3 out of 11 people found the following comment useful :-
The Duke & Rita - That's All Folks, 16 febrero 2004
Author: Henry Erlenwein (herlenwein@msn.com) de USA
I can't understand how a producer like Samuel Bronston, who gave us the 70MM spectaculars "King of Kings" and "El Cid", could deliver something as poor as this. And with Henry Hathaway directing it's even more of a puzzle. Is it that bad? Well you see there's this circus ship docked in France performing on deck and when a crowd of people move to one side it falls over. Does not list. It just falls over. And then it won't sink. I think some of the sets were salvaged from "The Fall of the Roman Empire". There isn't even a clear timeframe i.e. year or decade. The editing along with terrible backdrops and processed shots are amateurish.

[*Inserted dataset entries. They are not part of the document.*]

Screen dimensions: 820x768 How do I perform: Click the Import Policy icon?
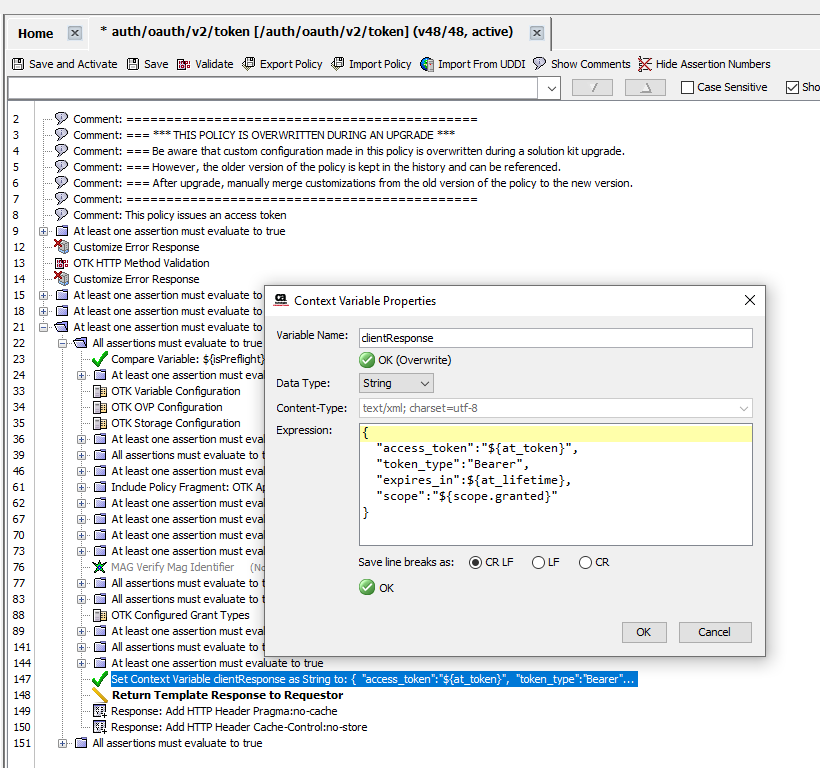point(338,64)
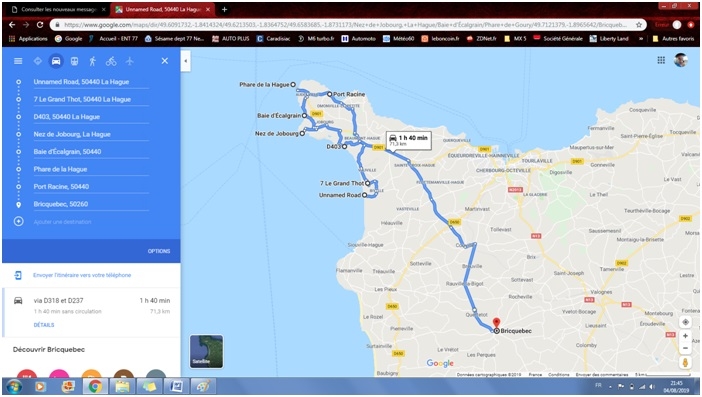Select the walking travel mode icon

93,61
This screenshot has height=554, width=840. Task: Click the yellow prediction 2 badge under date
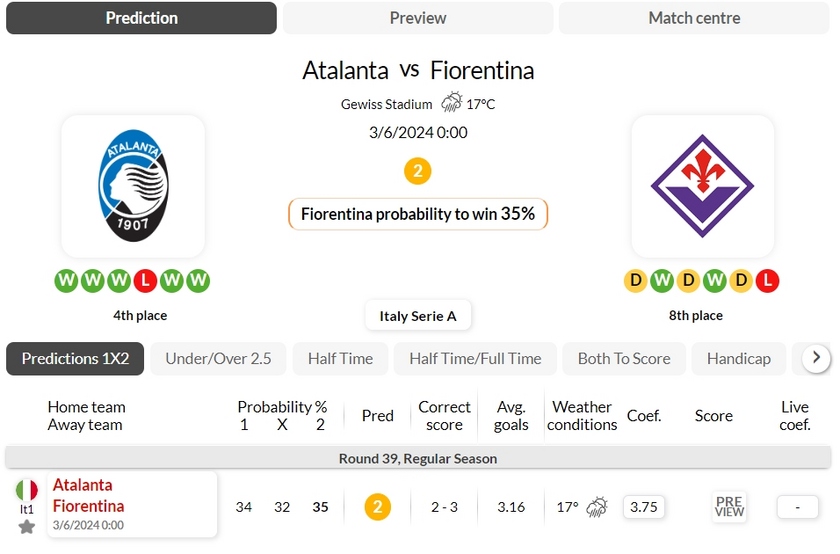click(x=417, y=171)
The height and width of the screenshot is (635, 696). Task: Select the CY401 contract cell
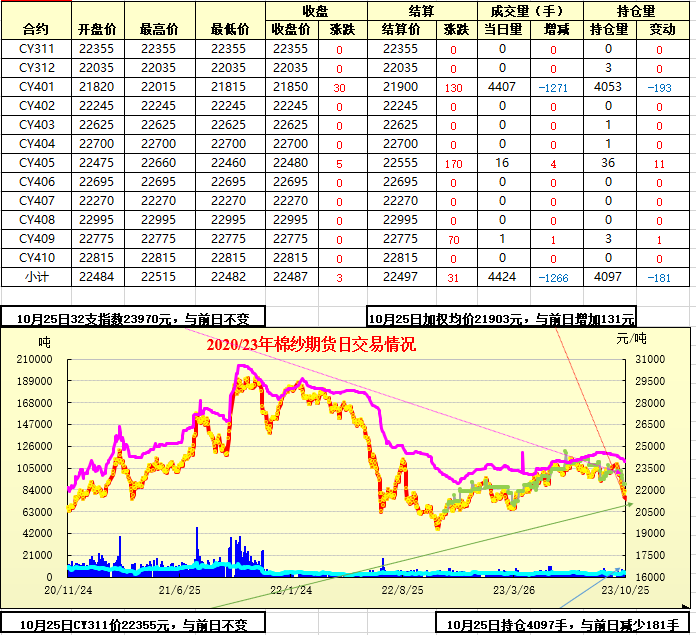(x=36, y=87)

Dimitri Tiomkin wrote some of the most beautiful scores for motion pictures but I think he was watching "The Nutcracker", by mistake, when he penned this one. It is kind of fun to watch a young Claudia Cardinale play a naive superstitious acrobat. But Lloyd Nolan and Richard Conte are never really given a chance to fulfill their parts. The basic storyline is not a bad one, it's just the execution of it. If you like John Wayne playing "The Duke" here he is. Watch it and file it for old times sake. If your a Rita Hayworth fan, here she is, lovely and charismatic as ever. These two stars carry the show . The rest is not much to talk about. And that's how I rate it. 2 Stars.
2 out of 10 people found the following comment useful :-

Slow moving and tired film upon circus world with the great John Wayne, 29 enero 2005
Author: ma-cortes
The movie talks about a circus employer(John Wayne)and his foster daughter(Claudia Cardinale),her lover(John Smith)and a trapeze artiste (Rita Hayworth) who bears a dark secret that originates the drama.
In the picture there are love story, circus show,melodrama but isn't fast movement and for that is bored and dreary. Runtime film is overlong : two hours and some and happen few events .
¨The greatest show of the earth¨ of Cecil B. Mille with Charlton Heston is better and obtained many Oscars while than ¨circus world¨ was a real flop and failed in the box office and didn't achieve success nowhere. In spite of the deal of famous screenwriters:Ben Hetch,James Edward Grant,Philip Jordan and Nicholas Ray, the argument is confused and embarrassed. The picture finished to sink at Samuel Bronston's empire jointed to ¨the fall of the Roman Empire¨ because both didn't make letterbox. However the circus spectacles are breathtaking : the racehorses, stagecoach pursuits with Indians riders, the clowns shows,the trapeze artistes are spellbound.
The motion picture will like to John Wayne and circus fans . Rating: Average. Score : 4,30/10
6 out of 18 people found the following comment useful :-

pretty bad, 1 febrero 2004
Author: kyle_furr
I'm a big John Wayne fan and I had never heard of the film. Basically all it is is Wayne dealing with a lot of problems trying to put up a circus. John Wayne and Rita Hayworth are not very good in this movie. For die-hard John Wayne fans only.